To build a reliable retirement, you need to construct a firm foundation. A cornerstone in stable retirement design is eliminating a mortgage payment during retirement. One option with intrinsic economic leverage is a home purchase with the home equity conversion mortgage program.
In general terms, you need to be age 65 or older and live in the home as your prime residence for the rest of your life. The program participates up to $625,500 of the home value. As an example: If a married couple purchased a home for $625,500, and both spouses were age 65 they would need around $312,000 down in cash and they have no mortgage payment, but they would still have property tax payments and home insurance premiums to pay. This is a powerful retirement strategy for seniors.
Another retirement cornerstone is to calculate your maximum Social Security income net of taxes for both spouses. Under current government legislation, Social Security is guaranteed for the rest of your life.
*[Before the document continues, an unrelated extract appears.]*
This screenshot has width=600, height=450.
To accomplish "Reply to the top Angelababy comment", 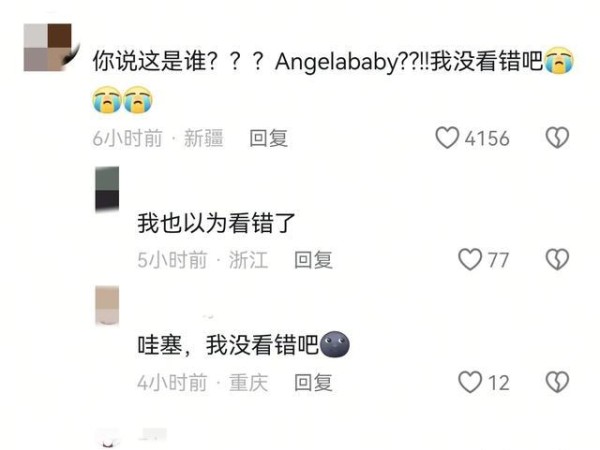I will click(268, 138).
Then, figure your monthly retirement budget including vacations, birthdays and holiday gifts. After you subtract your budget items from your Social Security income, you may have a monthly deficient. Whatever that deficient is, you need guaranteed income to make up for your budgetary short fall. So you need to determine what lump sum is required to generate guaranteed lifetime income annuity income to cover the deficient.
There are three basic forms of annuities that can generate guaranteed lifetime income: single premium immediate annuity, deferred income annuity or a deferred annuity with an income rider. And since the commodities of living seem to increase every year, you may want to add a cost-of-living rider. Keep in mind the guaranteed lifetime income generated from the annuity contract is only as good as the insurance company who issued the policy. So you need to check out the ratings and financial balance sheet of the insurance company.
By eliminating the mortgage payment and using guaranteed Social Security and annuity income, you can cover your annual domestic spending. This strategy can offer retirees a degree of solace and free up other assets for estate growth, legacy planning and charitable giving.